# Record excerpts:
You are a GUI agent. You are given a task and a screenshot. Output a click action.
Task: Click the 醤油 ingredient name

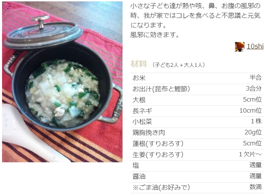pyautogui.click(x=139, y=176)
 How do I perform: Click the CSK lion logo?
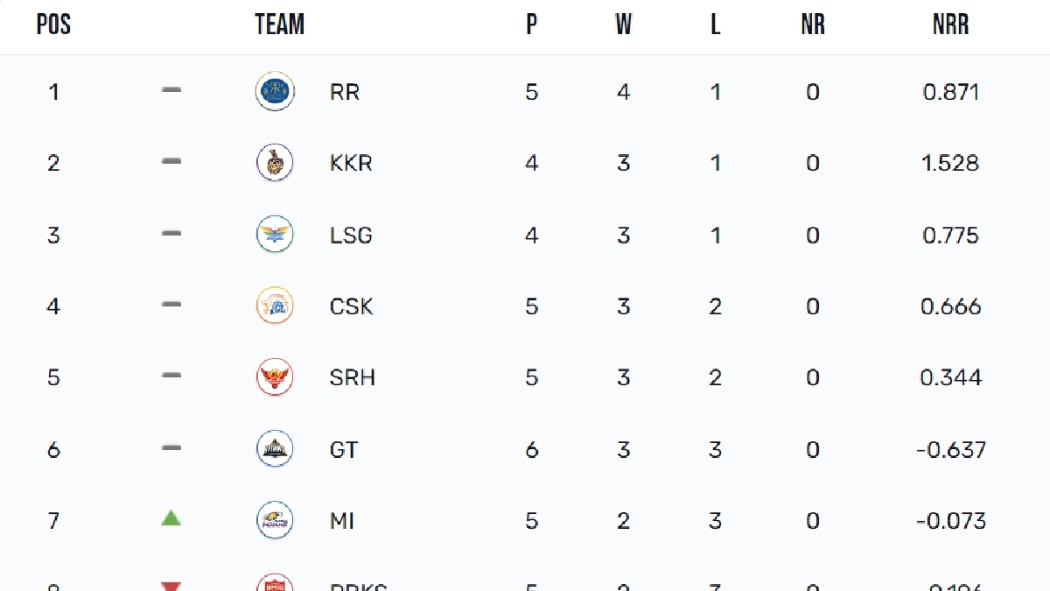point(275,306)
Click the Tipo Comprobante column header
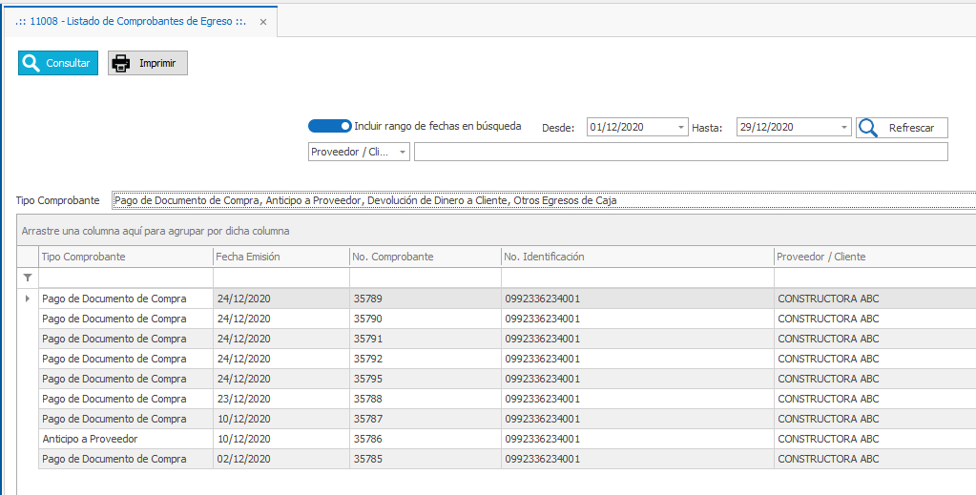Screen dimensions: 976x495 click(125, 257)
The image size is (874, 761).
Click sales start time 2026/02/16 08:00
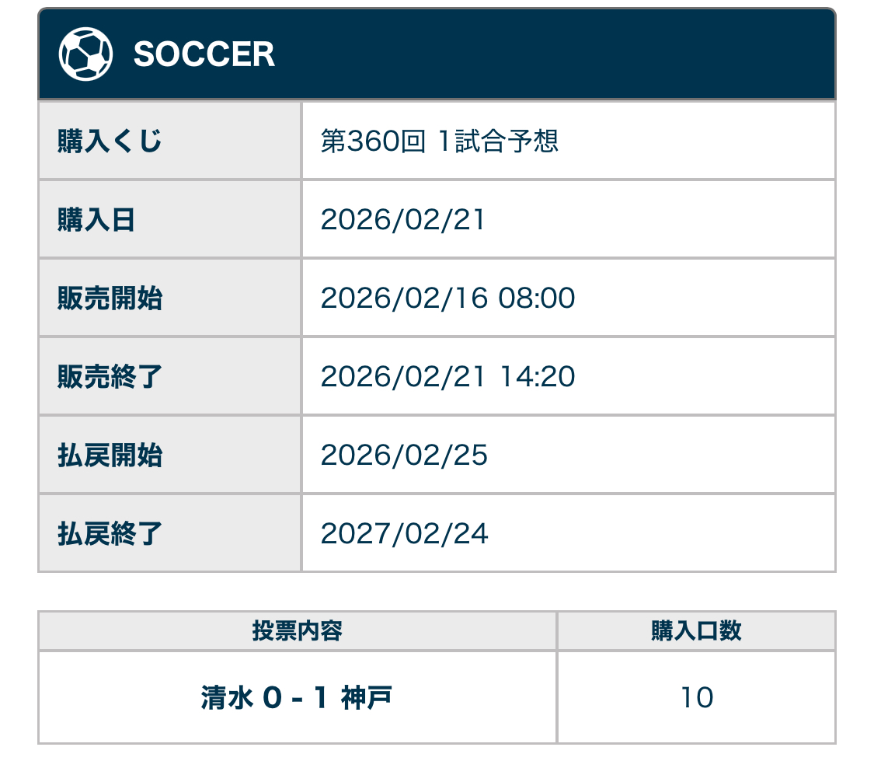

# Aim:
Set down all of the lines above word for word, leaving out the pictures.

# Result:
You are a GUI agent. You are given a task and a screenshot. Output a click action.
Task: Click the 醤油 ingredient name

pyautogui.click(x=139, y=176)
 How do I perform: Click the CSK lion logo?
point(275,306)
Click the Tipo Comprobante column header
Screen dimensions: 976x495 click(125, 257)
The image size is (874, 761).
Click sales start time 2026/02/16 08:00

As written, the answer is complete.